Mobile technology in Africa first shot to fame in the mid-2000s, quickly establishing dominance over the landline. In time, mobile technology and the mobile phone became the defacto way to do digital innovation in Africa. But this way—the mobile-only way—is strewn with perverse incentives and may have deeply negative consequences.
In the past decade, telecommunications providers erected their towers in towns, cities and villages, blazing a mobile-network trail across the continent. Digital innovators followed this trail, providing a retinue of “value-added” services to the new cellphone users. The resulting growth in cellphone owners and the versatility of the device allowed innovators to build clever products like M-PESA, the mobile money product that dominates East Africa’s payment system. You’re probably familiar with this story.
The benefits of this rapid uptake of mobile phone technology were immediate and clear—improved communication and new digital services. But the fast adoption has masked a longer-term problem.
“The point is that access is good. Access is desirable. Access is powerful. But ultimately, a foot in the door is not the same as a seat on the table.“
Mobile-first-oriented technology inherently focuses on consumption over production. The news, social media, email newsletters, game and e-sports are all centred around driving significant consumer user activity. When Africa’s technology is mostly consumption-level deep—”creating” on social media does not count—we have a problem.
For Next Wave this week, we discuss three ways this problem manifests.
The mobile software glut
“Africa is a mobile-first continent” is the insight that shapes conventional wisdom about building technology for Africa. Founders, investors and the media hungrily track the latest mobile phone penetration data as a proxy for determining if a market is ready for a new tech product. It seems we have come to accept that if x number of people use mobile phones, they will also use our mobile phone application.
It may be true, to an extent, but there is a hard limit on who will use your new application and what mobile software can solve or produce.
One mal-incentive of a prolonged and predominant mobile-first strategy is that innovators are encouraged to prioritise “access” software solutions over deeper technology stacks. One result of this is an ever-increasing number of half-measure mobile software applications.
When people say that mobile-first products are the future they are mostly referring to the future of consumption. Not production. Unless you can conceive a future where iPhones are built on an iPhone.
But things like healthcare, for example, are not primarily consumption-based. It is real people caring for real human bodies and mental problems. You can’t software-heal a suffering body.
The digital sovereignty gap
Mobile carriers in Africa played an important role to kickstart the mobile telephony revolution. Unfortunately, African governments allowed these companies’ pioneer and occasional monopoly status to go largely unchecked until recently. That unchallenged edge allowed these companies to first maintain exorbitant prices for bare minimum service, and then make deep inroads into Africa’s digital and technology space—not merely as participants, but as controllers.
The argument is not that telcos are unregulated. It is that they are poorly regulated. Alongside working to enhance service quality, policymakers need to set the tone and own the conversation about how digital infrastructure is built, by whom and for whom.
As it is today, African states’ involvement in the development of their digital infrastructure, outside the odd event here and there, is limited to issuing licenses and collecting the occasional fine for light regulatory infractions. This is hardly sufficient given the fact that global political interests are engaged in a lite war over Africa’s digital future.

◆ Excerpted records:
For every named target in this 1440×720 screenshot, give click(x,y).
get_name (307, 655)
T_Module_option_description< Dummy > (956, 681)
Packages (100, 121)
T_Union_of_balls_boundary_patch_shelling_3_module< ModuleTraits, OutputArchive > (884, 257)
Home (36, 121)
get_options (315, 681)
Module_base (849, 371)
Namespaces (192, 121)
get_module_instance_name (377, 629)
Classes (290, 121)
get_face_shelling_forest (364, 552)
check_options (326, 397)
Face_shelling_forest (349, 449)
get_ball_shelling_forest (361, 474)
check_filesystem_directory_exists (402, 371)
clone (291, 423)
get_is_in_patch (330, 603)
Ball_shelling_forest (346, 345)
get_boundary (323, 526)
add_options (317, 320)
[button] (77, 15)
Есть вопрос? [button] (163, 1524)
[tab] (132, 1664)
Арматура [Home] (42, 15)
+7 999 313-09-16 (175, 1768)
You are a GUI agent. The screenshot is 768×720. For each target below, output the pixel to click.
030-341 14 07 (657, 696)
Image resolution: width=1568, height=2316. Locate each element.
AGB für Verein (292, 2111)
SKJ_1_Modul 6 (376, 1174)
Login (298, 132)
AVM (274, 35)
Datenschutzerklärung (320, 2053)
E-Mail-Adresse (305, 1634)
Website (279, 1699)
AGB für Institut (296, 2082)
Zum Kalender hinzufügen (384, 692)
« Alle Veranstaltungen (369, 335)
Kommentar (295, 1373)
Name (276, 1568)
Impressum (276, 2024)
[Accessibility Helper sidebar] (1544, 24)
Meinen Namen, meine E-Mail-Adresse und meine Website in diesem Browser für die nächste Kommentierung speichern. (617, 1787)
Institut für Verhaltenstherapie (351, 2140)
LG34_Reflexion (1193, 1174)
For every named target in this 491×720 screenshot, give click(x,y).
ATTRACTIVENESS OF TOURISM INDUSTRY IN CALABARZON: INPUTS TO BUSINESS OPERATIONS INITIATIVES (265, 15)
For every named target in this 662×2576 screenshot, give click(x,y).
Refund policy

◆ Written tasks:
[1] Transcribe the stretch of the essay on mobile technology in Africa from "Mobile technology in" through "with this story.".
[2] According to the essay on mobile technology in Africa, which groups hungrily track the latest mobile phone penetration data?
[3] In the essay on mobile technology in Africa, what is the mobile money product that dominates East Africa's payment system?

◆ Results for the exercise:
[1]
Mobile technology in Africa first shot to fame in the mid-2000s, quickly establishing dominance over the landline. In time, mobile technology and the mobile phone became the defacto way to do digital innovation in Africa. But this way—the mobile-only way—is strewn with perverse incentives and may have deeply negative consequences.
In the past decade, telecommunications providers erected their towers in towns, cities and villages, blazing a mobile-network trail across the continent. Digital innovators followed this trail, providing a retinue of “value-added” services to the new cellphone users. The resulting growth in cellphone owners and the versatility of the device allowed innovators to build clever products like M-PESA, the mobile money product that dominates East Africa’s payment system. You’re probably familiar with this story.

[2] Founders, investors and the media.

[3] M-PESA.